While we agree with the point that obesity is a complex, multifactorial problem, it is completely baseless, in fact hovering on outright deception, that extra calorie intake does not increase your weight. In 2013, the journal PLOS Medicine published a systematic review of systematic reviews, which are the most comprehensive forms of evidence that we have. This review by Bes-Rastrollo and colleagues found that 83% of reviews not funded by the beverage industry a relationship between sugar-sweetened beverage consumption and weight gain. On the other hand, 83% of the reviews that were funded by the industry found insufficient evidence to support a positive association between sugar-sweetened beverage consumption and weight gain or obesity.
Also keep in mind metabolic disease which has also been shown to increase with consumption of these drinks and is one of the main reasons we pharmacists see our customers (high blood pressure, increased cholesterol, increased abdominal obesity, and insulin resistance). For example, a 2010 meta analysis in the Journal of Diabetes Care of over 300,000 subjects found that those that consumed the most sugary drinks, one or two per day (pop, juice, vitamin water, iced tea and energy drinks) had a 26% greater chance of developing type 2 diabetes than those that drank none or 1 serving per month. They concluded that weight gain and metabolic syndrome correlates positively with consumption of these drinks. The New England Journal of Medicine published a study in 2011 which followed over 120,000 people and concluded that one 12 ounce sugary beverage serving a day increased their weight more than those that did not consume this beverage. Finally, a 2012 study in Circulation followed 40,000 men and found a 20% higher chance of having a heart attack or dying from a heart attack when one can of sugary beverage per day was consumed compared to men that didn’t. This was verified by a second study.
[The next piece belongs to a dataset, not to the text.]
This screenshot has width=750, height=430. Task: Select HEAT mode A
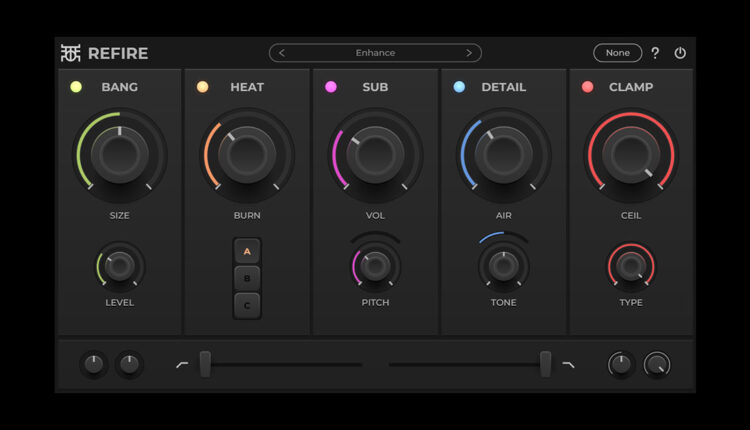point(247,251)
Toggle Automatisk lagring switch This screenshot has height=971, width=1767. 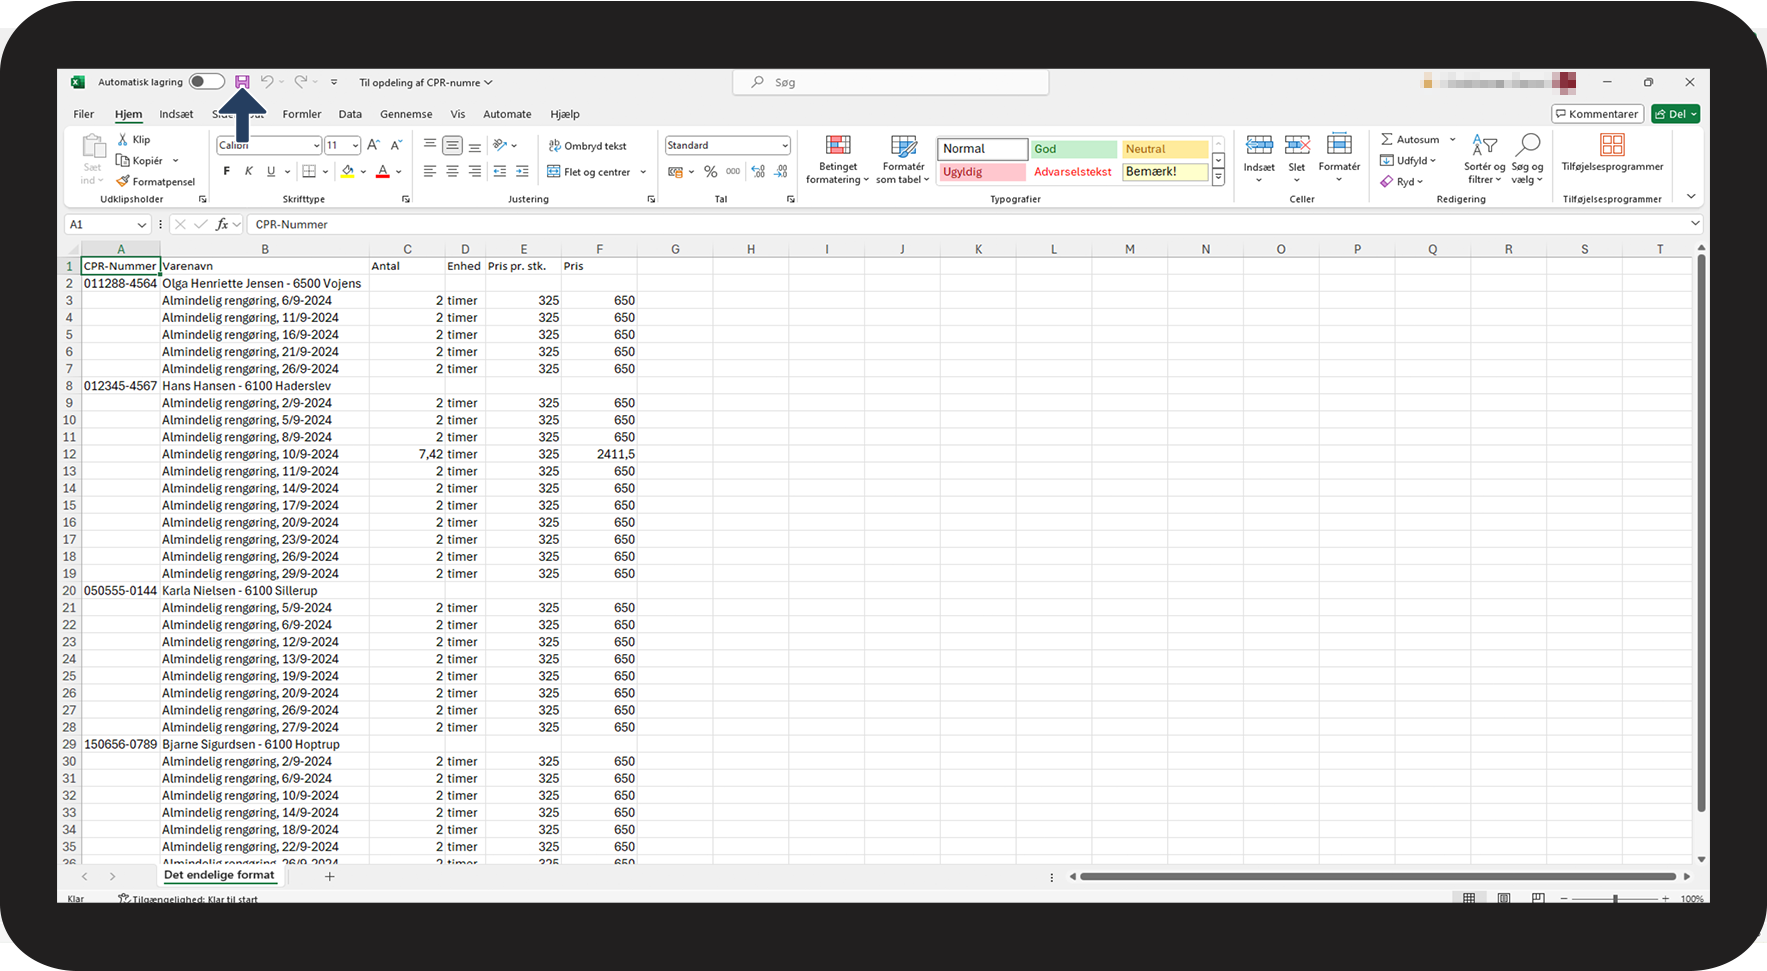206,82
Calorie consumption from all sugary beverages combined has continued to climb each decade, especially among children and teens. By coincidence, today, the World Health Organization is changing its recommendation for daily total consumption of sugar to 6-12 teaspoons daily. This would be exceeded by consuming even one can of soda. Finally, we are seeing revised recommendations on sugar that follows science. The new recommendation now recommends free sugars being as low as 5% of total calories, meaning a serving of orange juice is off limits – imagine, a recommendation that pushes you to eat the fruit instead of drinking the juice. Brilliant! There is now a separation of total sugars and free sugars. The total sugar concept meant you could gobble up your calories with juice and pop, but now it’s considered free sugar.
The withdrawal of sugary beverages from Stone’s Pharmasave in Baddeck was not meant to “ban” pop sales, and I certainly do not expect to see a drastic change in obesity levels in my town as a result of my decision. I made this decision to help educate my customers on the effects of sugary drinks. I therefore agree that education is an important component of healthy eating. However, in keeping with recommendations from world experts in obesity research (see the 2015 Lancet Obesity Series), I am also aiming to move beyond education by starting to create an environment in my store that is supportive of healthy food choices. As a pharmacist, I know I shouldn’t sell tobacco, no matter what the industry claims. I don’t feel I should sell sugary beverages, either.